Diurnal variations of global geomagnetic indices, ionospheric characteristics for LS, GOES X-ray flux and vTEC for 6 and 10 September 2017 are shown in Fig. (3). Also shown are fmin for Jicamarca (JI, 11°57’S; 78°52’W) and Tucuman (TU, 26°50’; 65°14’W). The X-ray fluxes are those observed by the GOES-15 X-ray Sensor (XRS) instrument’s “long” band (0.1- 0.8 nm) available at https://satdat.ngdc.noaa.gov. Although it is not possible to identify the SID starting time at LS on 6 September 2017 Fig. (3), left), because there is an ionogram gap, fmin decreases steadily from about 6 MHz at 14:00 UT (09:00 LT) to approximately 4 MHz at 20:00 UT (15:00 LT). At nearly all times fmin is above the reference upper boundary and the linear decrease rate for the 14:00 to 20:00 UT (09:00 to 15:00 LT) is about 0.3 MHz/h. There is also a sudden fmin decrease between 20:00 UT and 21:00 UT (15:00 and 16:00 LT), after which fmin is within the lower and upper reference boundaries. Ionograms from TU, some hundred km North-East of LS show the blackout starts at 11:53 UT (06:53 LT) and ends at 13:03 UT (08:03 LT). For JI, at equatorial latitudes, the blackout starts at 12:00 UT (07:00 LT) and finishes at 13:25 UT (08:25 LT). The corresponding fmin decreases the rate for JI is 0.24 MHz/h, somehow similar to that for LS. No firm statement can be made as to the starting and ending times for the different locations quoted. This lack of certainty is due to the fmin dependency on the ionosonde sensitivity (which depends on the receiver sensitivity and the antennas gain) and on the upper ionosonde frequency limit. Although the upper frequency limit of LS ionosonde is 22.6 MHz as compared with 15 and 16 MHz for TU and JI, the sensitivity of the JI ionosonde is far greater than that for other two ionosondes. This is because it has 42 dB gain just on account of signal processing: phase coded pulse compression (21 dB) and coherent Doppler integration (additional 21 dB).

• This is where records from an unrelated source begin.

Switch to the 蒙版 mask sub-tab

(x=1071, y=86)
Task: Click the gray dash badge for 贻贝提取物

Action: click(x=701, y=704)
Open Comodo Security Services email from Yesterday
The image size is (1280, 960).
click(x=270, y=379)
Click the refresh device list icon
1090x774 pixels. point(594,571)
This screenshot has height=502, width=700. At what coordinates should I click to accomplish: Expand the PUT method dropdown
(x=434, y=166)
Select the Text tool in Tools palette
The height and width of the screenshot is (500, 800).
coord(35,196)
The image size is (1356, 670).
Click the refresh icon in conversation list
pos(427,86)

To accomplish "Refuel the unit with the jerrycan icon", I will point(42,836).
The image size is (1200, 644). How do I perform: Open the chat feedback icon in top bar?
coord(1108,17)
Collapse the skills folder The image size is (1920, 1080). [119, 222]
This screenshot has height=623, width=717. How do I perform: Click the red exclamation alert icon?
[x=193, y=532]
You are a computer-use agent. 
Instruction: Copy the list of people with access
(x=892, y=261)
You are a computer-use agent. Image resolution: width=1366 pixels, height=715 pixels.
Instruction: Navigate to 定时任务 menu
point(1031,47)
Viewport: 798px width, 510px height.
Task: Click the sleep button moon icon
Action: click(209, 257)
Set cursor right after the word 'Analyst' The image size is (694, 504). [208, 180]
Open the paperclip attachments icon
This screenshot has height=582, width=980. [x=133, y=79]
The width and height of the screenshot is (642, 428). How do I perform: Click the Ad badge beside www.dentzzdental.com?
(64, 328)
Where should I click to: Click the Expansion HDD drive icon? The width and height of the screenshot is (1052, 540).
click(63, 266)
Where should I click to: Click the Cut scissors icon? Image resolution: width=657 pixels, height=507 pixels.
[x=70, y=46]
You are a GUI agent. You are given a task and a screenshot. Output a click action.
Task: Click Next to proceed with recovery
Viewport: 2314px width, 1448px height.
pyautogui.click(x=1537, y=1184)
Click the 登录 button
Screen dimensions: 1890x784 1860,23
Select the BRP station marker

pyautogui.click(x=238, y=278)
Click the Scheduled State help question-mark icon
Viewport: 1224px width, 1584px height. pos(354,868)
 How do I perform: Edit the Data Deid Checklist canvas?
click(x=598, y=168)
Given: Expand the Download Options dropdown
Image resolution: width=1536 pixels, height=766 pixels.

On 10 September 2017 (Fig. 3, right), the flare onset is at 15:35 UT (10:35 LT), this is 5 min after the last recorded ionogram at LS and 10 min before the following one. However, there is no blackout at 15:45 UT (10:45 LT), fmin is only larger than the reference upper boundary. Blackout is clearly observed from 16:00 to 19:00 UT (11:00 to 14:00 LT). This may be due to the slow increase of the flare radiation intensity since it takes 31 min after for the flare to reach a maximum at 16:06 UT (11:06 LT). The other flares observed between 6 and 10 September 2017 took half of that time. The 10 September 2017 flare intensity decay took 25 min compared to 7 to 19 min for the other flares. The first ionogram showing reflection traces (19:15 UT; 14:15 LT) exhibits a large fmin (6.39 MHz) well above the upper boundary for that hour. The fmin rate of linear decrease in this case is approximately 1.3 MHz/h. Blackout is observed at TU from 15:53 to 16:38 UT (10:53 to 11:38 LT), two hours shorter than at LS. Although blackout starts almost simultaneously at JI (15:58 UT; 10:58 LT), TU and LS, at JI it ends two hours later than at TU. The fmin decrease at JI which is 1.1 MHz/h.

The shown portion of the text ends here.